Aufgabe 1 – Zähle alle Einrichtungen auf, in denen Brigitta Sponring laut dem Interview derzeit arbeitet.
Aufgabe 2 – Greife das Interview mit Brigitta Sponring nach seinem letzten Satz auf und schreibe es weiter.

Artikel –
:::
Interview des Monats September

Brigitta Sponring

geboren 1958 in Leutasch, Tirol

derzeit berufstätig als Musiktherapeutin im Rehabilitationszentrum Häring der AUVA und noch bis November in der psychosozialen Rehabilitation Sonnenpark – Promente. Freie Mitarbeiterin als Ehe-, Familien- und Lebensberaterin in einer Familienberatungsstelle in Innsbruck.

Brigitta Sponring (1978 / 2018) (c) privat

Liebe Brigitta, 

Du bist so jung wie die Musiktherapie. Entschuldige bitte die Frage: "Wie fühlt sich das an?"

So ein Zufall – gleich alt zu sein wie die Ausbildung, die man genossen hat! Ich freue mich und finde es lustig.
:::
Rohdaten –
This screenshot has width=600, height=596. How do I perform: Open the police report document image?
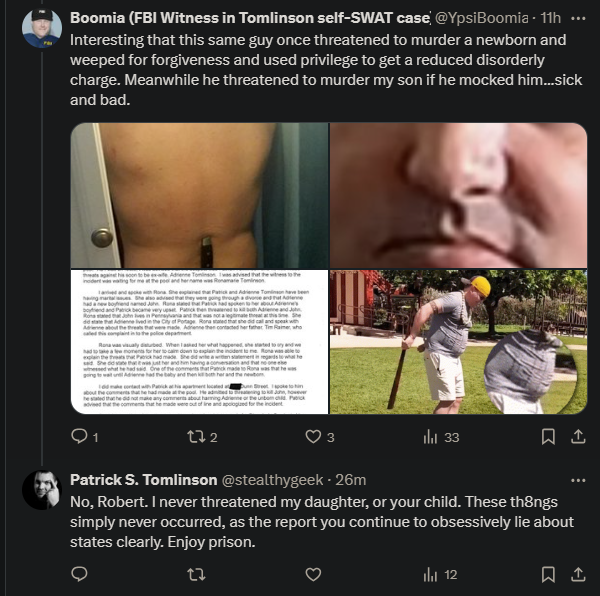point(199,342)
:::
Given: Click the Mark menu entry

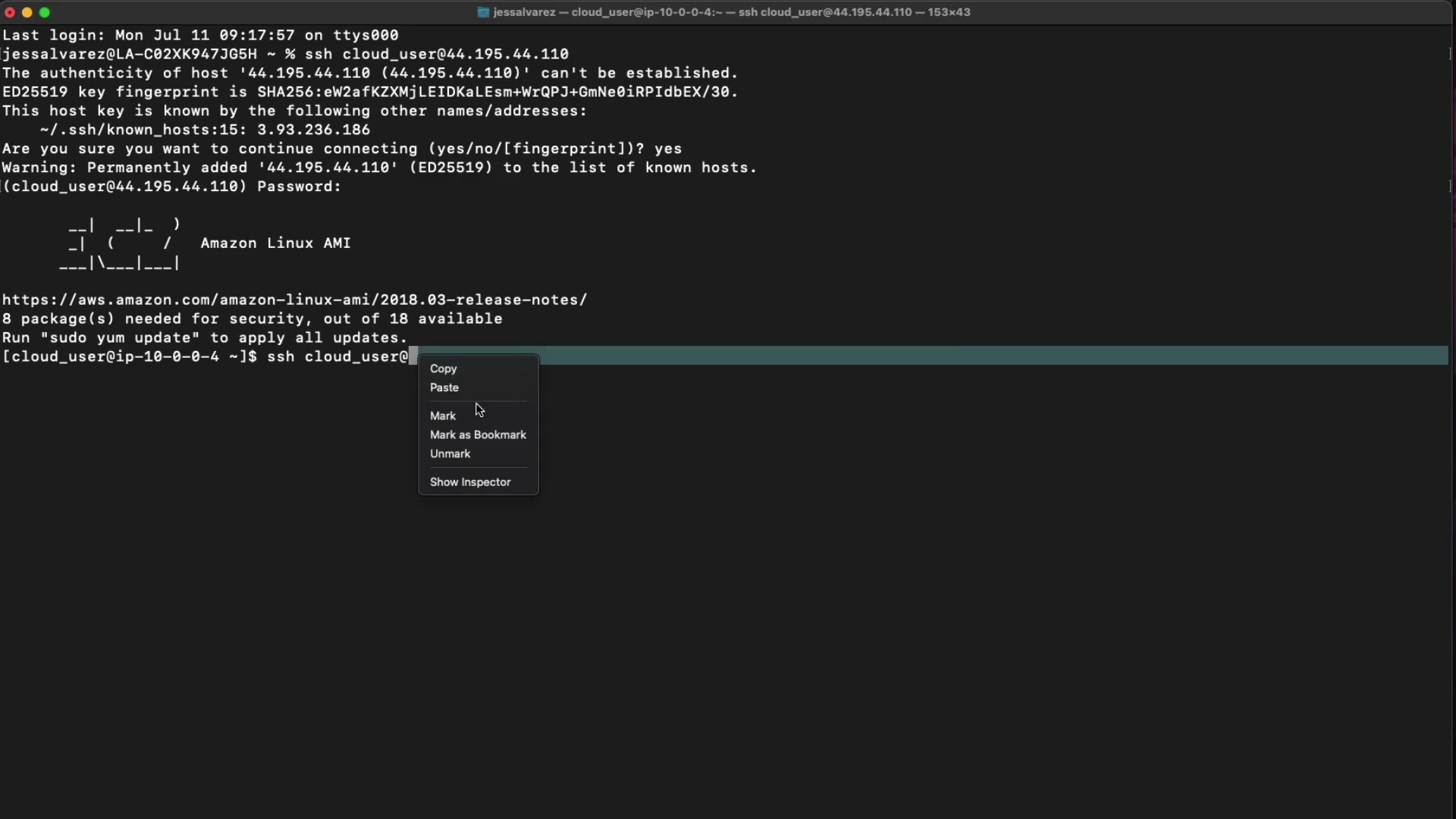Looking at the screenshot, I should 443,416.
:::
Lösung 1 –
- Rehabilitationszentrum Häring der AUVA
- psychosoziale Rehabilitation Sonnenpark – Promente
- eine Familienberatungsstelle in Innsbruck

Lösung 2 –
Bei mir drängen sich da auch noch Vergleiche auf: Für einen Menschen spannt sich der Lebensbogen doch anders, kürzer (zumindest physisch); der „Lebensbogen“ einer Ausbildung reicht aus meiner momentanen Sicht heraus weit hinein in die Zukunft. Und das Bild vom Bogen hat in meinen Ohren wiederum was mit Musik zu tun – da könnte man in sich hineinhorchen: Wie könnten denn die jeweiligen Lebensbögen klingen? 

Wie ist es eigentlich dazu gekommen, dass Du in Wien Musiktherapie studiert hast?

In meinem letzten Schuljahr am Gymnasium hörte ich auf der Suche nach Berufsmöglichkeiten zufällig von einer Ausbildung für Musiktherapie in Wien. Ich hatte gleich das Gefühl, dass diese Ausbildung die richtige für mich sein könnte, weil es mehrere meiner Interessen – Psychologie, Medizin, Musik – vereinte. Zudem war es ein großer Wunsch von mir, nach Wien zu gehen, und mit dem Argument, dass diese Ausbildung nur in Wien angeboten wird, hatte ich bessere Chancen, dies auch durchzusetzen, da mein Vater uns Kinder nicht so gerne ziehen lassen wollte. Ich machte im Sommer noch ein Praktikum, bestand die Aufnahmeprüfung und startete gleich im Herbst nach der Matura in Wien die Ausbildung.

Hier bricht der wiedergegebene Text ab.